» **REQUIREMENT**
Count the lines in the rows below that contain the string "channel", treating uppercase and lowercase as distinct, and reply with the number alone.

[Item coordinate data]
- - - - -

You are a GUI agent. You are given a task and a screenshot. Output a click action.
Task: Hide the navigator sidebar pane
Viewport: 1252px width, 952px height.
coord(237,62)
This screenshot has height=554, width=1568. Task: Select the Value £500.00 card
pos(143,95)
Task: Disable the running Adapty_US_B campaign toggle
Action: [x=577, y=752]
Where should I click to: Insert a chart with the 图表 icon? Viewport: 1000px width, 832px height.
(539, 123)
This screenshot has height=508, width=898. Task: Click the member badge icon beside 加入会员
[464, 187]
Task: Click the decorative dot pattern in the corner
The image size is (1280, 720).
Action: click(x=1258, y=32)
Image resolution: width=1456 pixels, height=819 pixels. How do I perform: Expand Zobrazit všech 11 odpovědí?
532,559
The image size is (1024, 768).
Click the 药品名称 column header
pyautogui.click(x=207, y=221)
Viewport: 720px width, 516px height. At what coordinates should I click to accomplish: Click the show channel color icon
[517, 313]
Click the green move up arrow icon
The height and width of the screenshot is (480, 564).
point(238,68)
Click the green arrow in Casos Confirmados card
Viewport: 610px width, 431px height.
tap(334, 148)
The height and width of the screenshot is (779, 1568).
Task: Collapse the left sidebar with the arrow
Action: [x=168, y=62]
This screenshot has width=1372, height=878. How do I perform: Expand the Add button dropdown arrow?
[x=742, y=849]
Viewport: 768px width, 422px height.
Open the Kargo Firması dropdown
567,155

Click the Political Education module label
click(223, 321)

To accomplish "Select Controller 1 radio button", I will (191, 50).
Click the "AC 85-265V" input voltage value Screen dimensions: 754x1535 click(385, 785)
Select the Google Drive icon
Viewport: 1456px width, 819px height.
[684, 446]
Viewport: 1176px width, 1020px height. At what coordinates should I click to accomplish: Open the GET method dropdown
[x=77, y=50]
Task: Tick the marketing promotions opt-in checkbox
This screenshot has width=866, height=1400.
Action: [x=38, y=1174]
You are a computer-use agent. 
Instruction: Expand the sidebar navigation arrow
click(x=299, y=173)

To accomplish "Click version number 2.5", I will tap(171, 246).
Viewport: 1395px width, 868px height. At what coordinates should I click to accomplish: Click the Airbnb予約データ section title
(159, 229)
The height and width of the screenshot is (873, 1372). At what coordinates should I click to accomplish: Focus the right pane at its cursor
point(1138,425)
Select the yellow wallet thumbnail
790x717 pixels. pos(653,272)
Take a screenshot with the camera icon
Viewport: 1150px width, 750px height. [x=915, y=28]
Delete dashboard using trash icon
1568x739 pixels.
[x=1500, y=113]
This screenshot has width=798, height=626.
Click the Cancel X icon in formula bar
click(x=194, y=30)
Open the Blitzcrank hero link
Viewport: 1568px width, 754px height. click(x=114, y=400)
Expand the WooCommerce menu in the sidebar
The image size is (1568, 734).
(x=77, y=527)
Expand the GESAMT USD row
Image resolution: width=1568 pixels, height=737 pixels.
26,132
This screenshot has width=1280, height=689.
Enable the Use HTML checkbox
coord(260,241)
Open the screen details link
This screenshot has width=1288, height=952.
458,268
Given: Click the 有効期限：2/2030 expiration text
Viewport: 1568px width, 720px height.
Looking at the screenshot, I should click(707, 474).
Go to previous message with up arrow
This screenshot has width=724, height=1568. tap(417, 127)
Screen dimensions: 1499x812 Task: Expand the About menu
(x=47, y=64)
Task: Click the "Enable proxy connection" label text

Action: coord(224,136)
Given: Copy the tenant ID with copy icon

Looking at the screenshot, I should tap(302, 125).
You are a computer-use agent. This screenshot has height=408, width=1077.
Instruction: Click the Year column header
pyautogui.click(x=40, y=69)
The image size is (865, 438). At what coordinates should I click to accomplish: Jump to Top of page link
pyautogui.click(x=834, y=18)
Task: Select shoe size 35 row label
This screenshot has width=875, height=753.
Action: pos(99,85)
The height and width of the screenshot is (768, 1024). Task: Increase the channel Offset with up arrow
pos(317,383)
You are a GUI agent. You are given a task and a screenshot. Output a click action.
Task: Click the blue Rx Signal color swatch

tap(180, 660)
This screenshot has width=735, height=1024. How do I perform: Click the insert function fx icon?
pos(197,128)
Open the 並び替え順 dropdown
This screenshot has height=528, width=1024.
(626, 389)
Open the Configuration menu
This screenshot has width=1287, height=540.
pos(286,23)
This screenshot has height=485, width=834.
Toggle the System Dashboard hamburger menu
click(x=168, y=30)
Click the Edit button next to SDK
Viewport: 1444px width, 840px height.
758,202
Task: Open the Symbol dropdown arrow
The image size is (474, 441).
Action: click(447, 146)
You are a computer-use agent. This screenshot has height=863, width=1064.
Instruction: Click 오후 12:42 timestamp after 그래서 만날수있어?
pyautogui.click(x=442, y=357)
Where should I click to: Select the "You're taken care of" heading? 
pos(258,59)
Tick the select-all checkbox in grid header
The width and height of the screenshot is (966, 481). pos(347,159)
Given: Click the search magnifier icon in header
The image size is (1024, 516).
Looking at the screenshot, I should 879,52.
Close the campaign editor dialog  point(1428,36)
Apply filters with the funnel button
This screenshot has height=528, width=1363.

- - - - -

» **COMPLETE ANSWER**
2